Last year I was walking with my family in the Mall of America. We were stopped by a gentleman doing surveys about movies and he asked me to participate as they were looking for people specifically in my demographics (white, female, late teens-early twenties).
My parents pushed me to agree to take this "short, five-minute-tops" survey. Ha. What a joke. The guy dragged me over to a computer screen, handed me a pair of sketchy looking headphones (I am not a germaphobe, I grew up on a farm, but even *I* hesitated to put them on). Grudgingly I put them on and watched a couple of minutes of film clips, took a survey on the film clips and figured (Yay!) that I was done.
Nope, apparently I was only half done...next came a few more clips, surveys on the actors in the film and how I viewed and liked them...what other movies I had seen them in, what I thought about the film clips, what I noticed about the film clips ...etc etc etc...

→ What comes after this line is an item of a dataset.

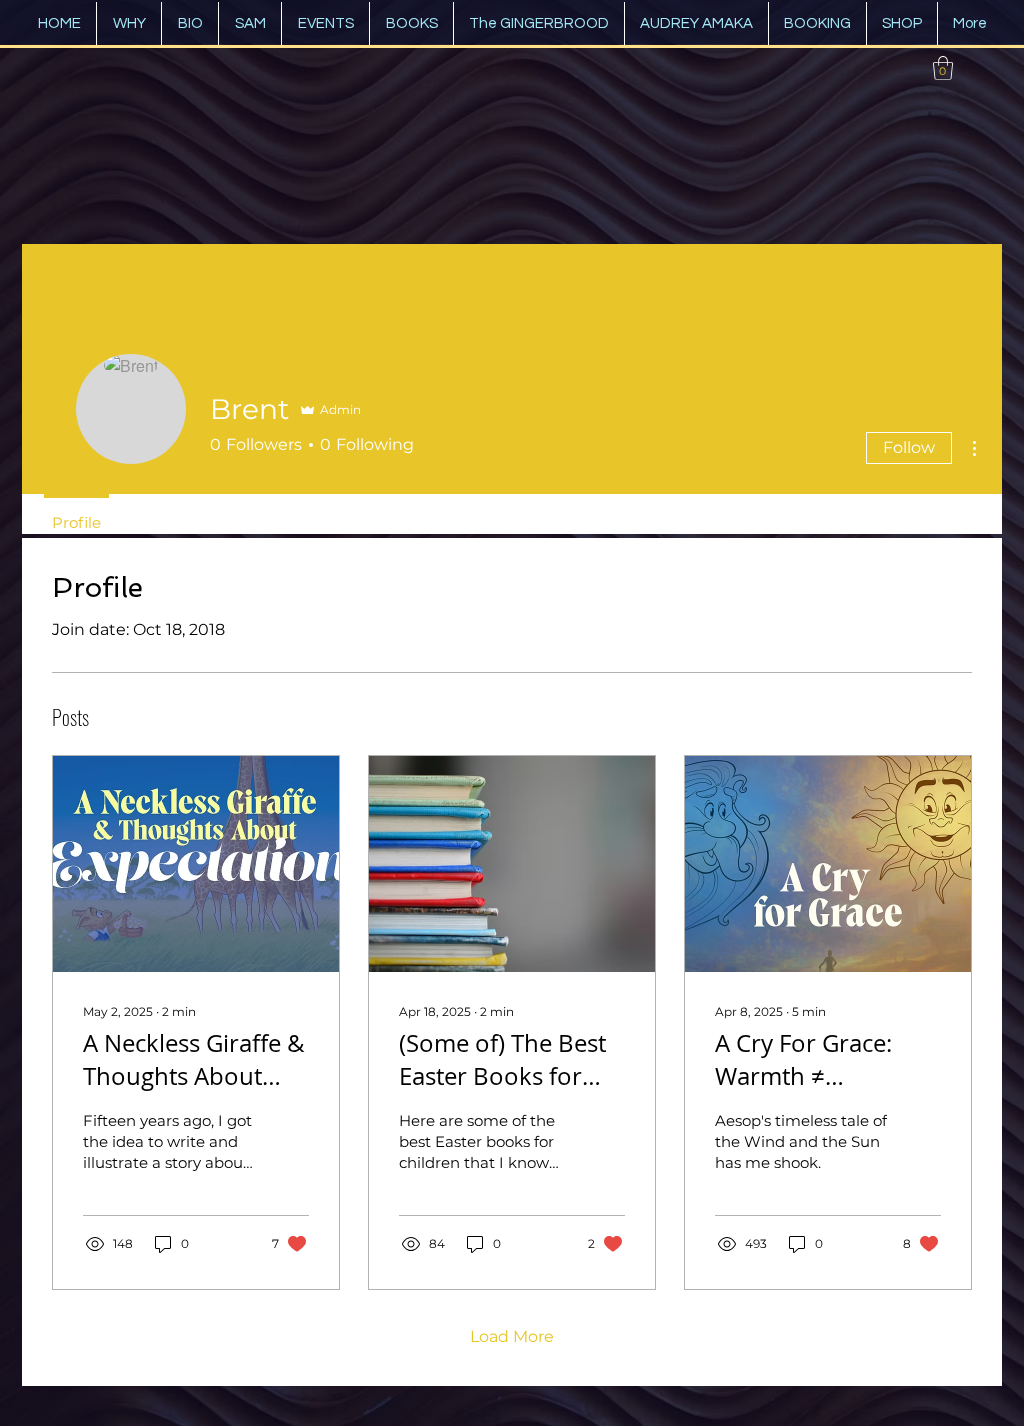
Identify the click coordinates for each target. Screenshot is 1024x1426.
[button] (943, 68)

Nearly a half hour later the guy finally declared that I was finished with the survey and could leave now. Thats it. No compensation for my time, no thank yous. Nothing. I felt so used.
Lesson to be learned: After that experience I refused to watch that movie (even though it had some of my favorite actors in it and it looked decent), I refuse to take surveys in person, and I'm skeptical about taking surveys that "only last five minutes"
So if you're developing a survey, make sure that is sweet and to the point, if its in person make sure everything is neat and clean. Be sure that you respect the participants and their time. And for the love of all things good, please don't lie to them about anything. It makes participants very bitter and upset. And besides, no one likes feeling used.
Thus concludes my rant about surveys.